— TASK GOAL —
Please copy every line from the following entries in which the word "under" appears.

[Extracted data entries]
★ ★ ★ ★ ★
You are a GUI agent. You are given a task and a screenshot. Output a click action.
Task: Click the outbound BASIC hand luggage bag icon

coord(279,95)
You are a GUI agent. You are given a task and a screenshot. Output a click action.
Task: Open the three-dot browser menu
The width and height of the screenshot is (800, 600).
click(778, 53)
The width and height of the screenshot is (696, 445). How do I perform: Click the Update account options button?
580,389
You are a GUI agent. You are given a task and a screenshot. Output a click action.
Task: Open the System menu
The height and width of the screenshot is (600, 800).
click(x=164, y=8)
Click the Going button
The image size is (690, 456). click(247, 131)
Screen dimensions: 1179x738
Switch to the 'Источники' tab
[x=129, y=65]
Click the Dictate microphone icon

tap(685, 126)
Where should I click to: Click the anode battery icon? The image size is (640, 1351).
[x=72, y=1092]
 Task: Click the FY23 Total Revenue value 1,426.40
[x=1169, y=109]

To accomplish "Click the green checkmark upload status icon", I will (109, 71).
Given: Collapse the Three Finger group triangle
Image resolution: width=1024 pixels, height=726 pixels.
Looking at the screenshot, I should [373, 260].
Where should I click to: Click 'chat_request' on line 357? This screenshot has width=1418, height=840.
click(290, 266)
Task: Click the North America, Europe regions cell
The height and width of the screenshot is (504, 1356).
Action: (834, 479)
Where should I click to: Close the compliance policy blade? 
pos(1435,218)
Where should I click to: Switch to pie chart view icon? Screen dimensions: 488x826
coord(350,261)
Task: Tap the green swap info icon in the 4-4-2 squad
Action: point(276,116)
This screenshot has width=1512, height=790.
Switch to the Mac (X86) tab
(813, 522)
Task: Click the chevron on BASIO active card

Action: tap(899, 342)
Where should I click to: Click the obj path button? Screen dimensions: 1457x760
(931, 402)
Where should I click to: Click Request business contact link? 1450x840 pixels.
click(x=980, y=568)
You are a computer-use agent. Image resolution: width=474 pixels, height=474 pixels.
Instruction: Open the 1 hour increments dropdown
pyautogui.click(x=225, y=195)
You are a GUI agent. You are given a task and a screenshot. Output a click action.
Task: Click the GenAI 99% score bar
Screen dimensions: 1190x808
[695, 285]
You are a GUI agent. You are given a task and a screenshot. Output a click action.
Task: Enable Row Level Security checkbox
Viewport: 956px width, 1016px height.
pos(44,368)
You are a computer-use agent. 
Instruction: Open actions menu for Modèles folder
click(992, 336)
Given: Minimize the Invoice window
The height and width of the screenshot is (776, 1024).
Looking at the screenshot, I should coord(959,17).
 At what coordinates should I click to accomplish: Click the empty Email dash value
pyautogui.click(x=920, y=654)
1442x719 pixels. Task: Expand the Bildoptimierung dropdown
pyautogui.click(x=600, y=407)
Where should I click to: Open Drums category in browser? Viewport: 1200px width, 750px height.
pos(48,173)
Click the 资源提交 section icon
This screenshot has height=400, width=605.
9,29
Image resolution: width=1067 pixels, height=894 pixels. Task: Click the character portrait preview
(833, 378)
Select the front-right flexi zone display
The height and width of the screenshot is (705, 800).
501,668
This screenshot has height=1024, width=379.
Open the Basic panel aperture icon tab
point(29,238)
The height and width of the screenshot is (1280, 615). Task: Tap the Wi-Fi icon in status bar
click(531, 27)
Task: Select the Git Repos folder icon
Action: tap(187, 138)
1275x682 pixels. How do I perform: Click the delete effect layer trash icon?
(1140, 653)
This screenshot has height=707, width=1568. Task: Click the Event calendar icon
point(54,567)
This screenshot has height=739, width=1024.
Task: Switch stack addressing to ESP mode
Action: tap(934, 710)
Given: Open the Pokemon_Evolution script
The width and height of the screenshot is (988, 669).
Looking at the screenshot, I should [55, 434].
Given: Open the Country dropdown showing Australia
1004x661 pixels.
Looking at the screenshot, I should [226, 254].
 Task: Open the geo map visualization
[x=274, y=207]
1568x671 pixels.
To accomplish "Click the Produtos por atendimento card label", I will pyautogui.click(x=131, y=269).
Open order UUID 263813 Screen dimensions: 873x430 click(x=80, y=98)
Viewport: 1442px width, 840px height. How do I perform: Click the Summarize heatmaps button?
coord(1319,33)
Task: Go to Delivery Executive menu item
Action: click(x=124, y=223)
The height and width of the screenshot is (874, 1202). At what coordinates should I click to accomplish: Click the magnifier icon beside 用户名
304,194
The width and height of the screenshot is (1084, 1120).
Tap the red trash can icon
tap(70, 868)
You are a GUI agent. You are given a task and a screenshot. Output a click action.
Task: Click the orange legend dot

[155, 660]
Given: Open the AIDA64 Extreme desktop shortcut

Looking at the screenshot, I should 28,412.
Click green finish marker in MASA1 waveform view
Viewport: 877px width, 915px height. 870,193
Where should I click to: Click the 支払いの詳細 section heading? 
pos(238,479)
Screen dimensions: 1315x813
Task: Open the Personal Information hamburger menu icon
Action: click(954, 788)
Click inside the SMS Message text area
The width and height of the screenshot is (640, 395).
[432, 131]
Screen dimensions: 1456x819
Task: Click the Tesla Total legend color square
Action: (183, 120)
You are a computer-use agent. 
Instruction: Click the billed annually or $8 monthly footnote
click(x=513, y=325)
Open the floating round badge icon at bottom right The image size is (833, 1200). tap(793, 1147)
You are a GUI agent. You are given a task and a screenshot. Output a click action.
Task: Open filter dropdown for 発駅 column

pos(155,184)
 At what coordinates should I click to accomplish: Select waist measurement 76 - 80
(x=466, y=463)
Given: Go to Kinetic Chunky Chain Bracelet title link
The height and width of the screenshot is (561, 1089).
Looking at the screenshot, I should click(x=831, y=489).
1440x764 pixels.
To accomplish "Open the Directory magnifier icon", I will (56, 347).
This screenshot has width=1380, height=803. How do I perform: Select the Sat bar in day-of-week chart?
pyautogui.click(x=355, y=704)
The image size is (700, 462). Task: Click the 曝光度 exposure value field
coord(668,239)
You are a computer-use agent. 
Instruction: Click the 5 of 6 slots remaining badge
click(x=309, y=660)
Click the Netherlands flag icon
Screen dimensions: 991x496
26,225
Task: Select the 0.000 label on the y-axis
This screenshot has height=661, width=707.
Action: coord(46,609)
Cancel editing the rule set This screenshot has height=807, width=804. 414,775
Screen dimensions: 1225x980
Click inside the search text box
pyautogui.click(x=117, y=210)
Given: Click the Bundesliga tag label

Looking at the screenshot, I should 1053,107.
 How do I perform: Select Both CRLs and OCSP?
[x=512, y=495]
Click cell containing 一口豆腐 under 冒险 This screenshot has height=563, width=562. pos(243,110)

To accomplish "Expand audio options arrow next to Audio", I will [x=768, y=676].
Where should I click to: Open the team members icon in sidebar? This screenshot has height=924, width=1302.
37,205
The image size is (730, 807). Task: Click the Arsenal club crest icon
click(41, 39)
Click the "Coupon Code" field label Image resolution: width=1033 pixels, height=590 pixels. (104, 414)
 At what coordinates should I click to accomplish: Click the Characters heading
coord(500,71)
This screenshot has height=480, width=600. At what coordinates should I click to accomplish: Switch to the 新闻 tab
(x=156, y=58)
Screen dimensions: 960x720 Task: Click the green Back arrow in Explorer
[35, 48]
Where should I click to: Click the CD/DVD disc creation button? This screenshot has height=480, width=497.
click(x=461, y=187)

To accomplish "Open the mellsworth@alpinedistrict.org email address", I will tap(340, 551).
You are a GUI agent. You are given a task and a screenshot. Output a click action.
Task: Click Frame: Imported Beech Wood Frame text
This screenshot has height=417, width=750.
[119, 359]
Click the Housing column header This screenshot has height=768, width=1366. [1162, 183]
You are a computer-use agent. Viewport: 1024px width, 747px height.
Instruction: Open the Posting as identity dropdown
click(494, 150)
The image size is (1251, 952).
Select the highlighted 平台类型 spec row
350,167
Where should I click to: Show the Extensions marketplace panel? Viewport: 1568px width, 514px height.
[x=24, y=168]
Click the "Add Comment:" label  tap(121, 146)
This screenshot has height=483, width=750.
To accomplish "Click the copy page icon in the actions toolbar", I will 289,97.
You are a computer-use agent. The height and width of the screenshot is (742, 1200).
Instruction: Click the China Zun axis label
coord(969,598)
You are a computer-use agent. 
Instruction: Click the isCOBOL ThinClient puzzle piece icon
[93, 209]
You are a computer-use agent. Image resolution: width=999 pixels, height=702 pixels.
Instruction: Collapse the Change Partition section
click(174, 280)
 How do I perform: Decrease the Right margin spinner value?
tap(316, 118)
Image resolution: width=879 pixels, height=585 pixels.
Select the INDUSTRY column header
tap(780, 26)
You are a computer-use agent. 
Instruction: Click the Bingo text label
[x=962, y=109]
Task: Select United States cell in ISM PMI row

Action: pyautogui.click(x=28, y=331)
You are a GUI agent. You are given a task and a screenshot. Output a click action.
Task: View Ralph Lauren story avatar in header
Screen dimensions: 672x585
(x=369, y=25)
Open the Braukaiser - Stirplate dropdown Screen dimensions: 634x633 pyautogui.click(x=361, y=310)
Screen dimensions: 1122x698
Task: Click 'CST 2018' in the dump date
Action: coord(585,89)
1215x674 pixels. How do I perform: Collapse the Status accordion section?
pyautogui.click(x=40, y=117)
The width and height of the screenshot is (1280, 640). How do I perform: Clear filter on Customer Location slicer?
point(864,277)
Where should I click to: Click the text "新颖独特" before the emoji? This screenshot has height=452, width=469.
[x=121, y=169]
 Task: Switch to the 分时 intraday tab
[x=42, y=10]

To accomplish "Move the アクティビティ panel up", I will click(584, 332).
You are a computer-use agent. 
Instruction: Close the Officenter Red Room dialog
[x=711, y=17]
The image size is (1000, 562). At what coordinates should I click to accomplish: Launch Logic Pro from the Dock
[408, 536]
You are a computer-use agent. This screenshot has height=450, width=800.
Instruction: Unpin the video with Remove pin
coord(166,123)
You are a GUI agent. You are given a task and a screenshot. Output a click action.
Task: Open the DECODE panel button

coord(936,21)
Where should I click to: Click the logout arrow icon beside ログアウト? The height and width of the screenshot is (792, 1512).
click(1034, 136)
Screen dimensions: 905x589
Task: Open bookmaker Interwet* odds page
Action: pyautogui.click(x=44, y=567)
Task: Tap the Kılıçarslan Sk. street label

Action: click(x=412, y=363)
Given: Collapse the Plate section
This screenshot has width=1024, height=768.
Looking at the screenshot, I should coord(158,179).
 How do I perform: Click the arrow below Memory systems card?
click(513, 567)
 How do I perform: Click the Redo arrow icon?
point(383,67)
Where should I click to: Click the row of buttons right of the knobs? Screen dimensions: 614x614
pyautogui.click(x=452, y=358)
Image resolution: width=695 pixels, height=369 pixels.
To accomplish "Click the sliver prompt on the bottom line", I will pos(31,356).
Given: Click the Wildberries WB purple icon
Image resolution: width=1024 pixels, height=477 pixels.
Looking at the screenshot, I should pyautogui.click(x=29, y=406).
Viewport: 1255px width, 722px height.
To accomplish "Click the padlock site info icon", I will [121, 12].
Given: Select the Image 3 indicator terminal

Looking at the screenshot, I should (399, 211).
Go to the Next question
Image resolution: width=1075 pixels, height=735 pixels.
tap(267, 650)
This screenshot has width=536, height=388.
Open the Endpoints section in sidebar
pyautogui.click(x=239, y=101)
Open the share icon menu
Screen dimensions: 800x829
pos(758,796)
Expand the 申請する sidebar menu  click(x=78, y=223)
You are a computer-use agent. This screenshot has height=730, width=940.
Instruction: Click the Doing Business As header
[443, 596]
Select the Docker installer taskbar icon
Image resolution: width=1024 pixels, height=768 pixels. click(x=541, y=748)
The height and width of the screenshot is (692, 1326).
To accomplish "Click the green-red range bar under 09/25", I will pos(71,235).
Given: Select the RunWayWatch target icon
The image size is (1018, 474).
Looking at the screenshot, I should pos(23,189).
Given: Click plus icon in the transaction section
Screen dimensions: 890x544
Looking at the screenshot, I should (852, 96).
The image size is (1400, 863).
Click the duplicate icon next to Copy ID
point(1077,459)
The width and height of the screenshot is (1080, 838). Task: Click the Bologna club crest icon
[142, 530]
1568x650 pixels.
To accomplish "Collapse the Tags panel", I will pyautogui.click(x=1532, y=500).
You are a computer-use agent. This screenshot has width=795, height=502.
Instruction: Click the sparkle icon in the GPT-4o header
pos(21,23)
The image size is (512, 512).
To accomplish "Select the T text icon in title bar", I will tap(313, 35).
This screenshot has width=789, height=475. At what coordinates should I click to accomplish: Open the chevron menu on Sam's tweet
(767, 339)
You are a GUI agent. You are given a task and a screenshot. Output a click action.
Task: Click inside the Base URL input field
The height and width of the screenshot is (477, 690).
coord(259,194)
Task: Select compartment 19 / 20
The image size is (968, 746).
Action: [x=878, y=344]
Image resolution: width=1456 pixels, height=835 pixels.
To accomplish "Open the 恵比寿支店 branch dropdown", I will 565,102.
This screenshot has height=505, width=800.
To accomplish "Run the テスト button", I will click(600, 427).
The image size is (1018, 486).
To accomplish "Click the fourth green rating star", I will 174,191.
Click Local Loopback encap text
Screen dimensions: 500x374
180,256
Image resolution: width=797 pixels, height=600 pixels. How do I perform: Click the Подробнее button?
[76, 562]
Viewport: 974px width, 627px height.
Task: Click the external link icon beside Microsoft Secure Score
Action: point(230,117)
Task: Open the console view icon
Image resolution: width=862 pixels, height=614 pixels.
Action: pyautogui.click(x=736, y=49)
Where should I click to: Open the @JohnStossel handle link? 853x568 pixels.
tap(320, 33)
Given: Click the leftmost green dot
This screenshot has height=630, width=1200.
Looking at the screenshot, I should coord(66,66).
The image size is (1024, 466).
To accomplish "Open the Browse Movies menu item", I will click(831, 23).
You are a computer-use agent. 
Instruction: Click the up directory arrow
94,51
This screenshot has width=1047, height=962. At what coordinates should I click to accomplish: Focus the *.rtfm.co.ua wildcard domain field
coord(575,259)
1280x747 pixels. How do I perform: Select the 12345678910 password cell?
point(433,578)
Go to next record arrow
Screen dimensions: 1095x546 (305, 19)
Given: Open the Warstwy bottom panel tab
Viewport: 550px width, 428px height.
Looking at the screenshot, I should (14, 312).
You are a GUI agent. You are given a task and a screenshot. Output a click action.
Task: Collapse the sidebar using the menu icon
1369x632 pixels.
★ ★ ★ ★ ★
— OUTPUT FOR THIS TASK —
Click cell containing 一口豆腐 under 冒险 This screenshot has height=563, width=562. pos(243,110)
To accomplish "Click the green-red range bar under 09/25", I will pos(71,235).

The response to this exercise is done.